◆ Given instruction ◆
Copy out the entries word for word, starting with the line containing "You are a GUI" and continuing through the end of the entries, and leave the pictures out of your answer.

- - -

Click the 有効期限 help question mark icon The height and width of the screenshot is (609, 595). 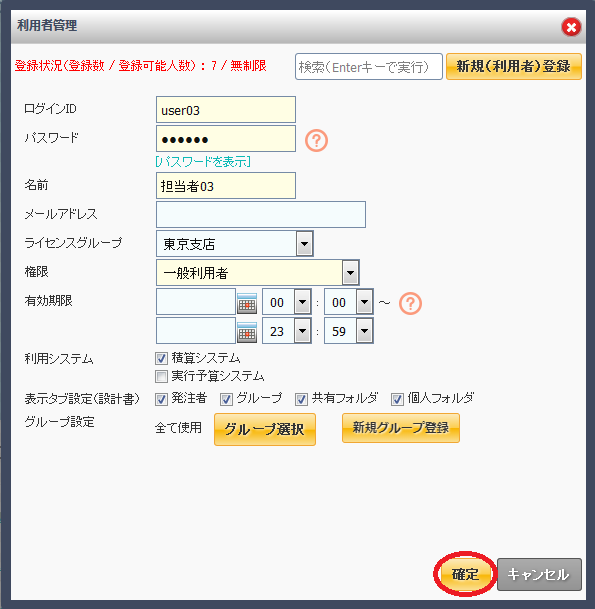pos(410,303)
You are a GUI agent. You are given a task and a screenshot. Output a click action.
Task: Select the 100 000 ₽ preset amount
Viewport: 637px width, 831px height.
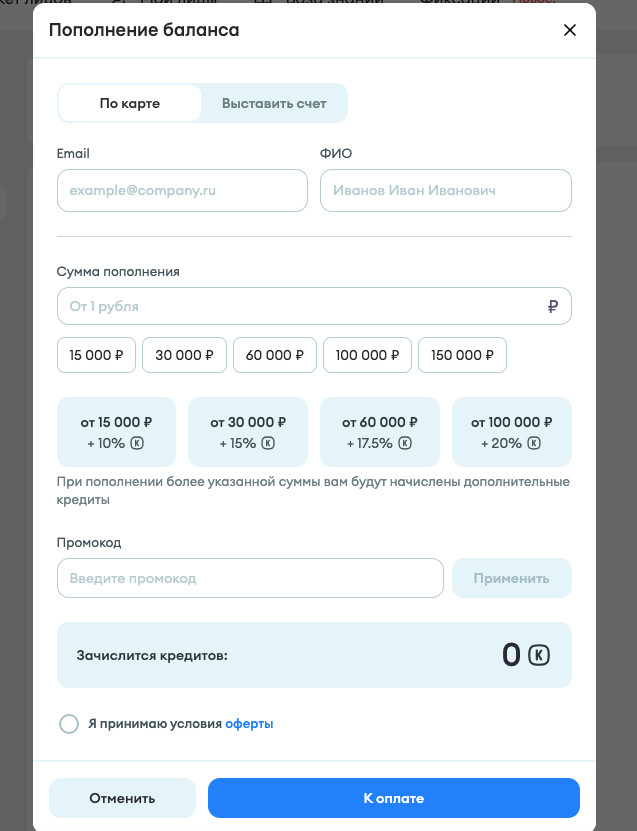367,355
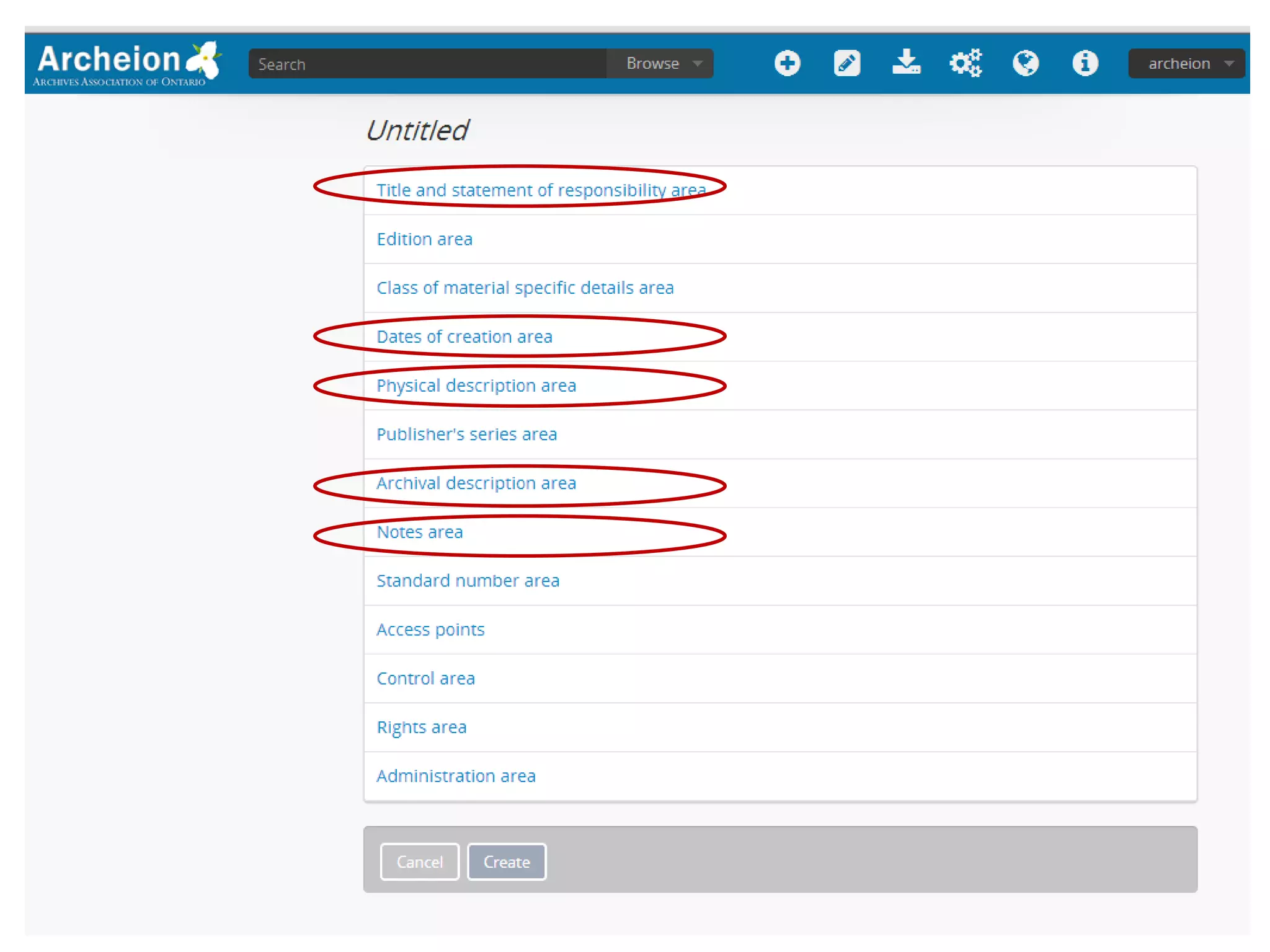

- - -

◆ Exercise solution ◆
You are a GUI agent. You are given a task and a screenshot. Output a click action.
Task: Select the 100 000 ₽ preset amount
Viewport: 637px width, 831px height.
367,355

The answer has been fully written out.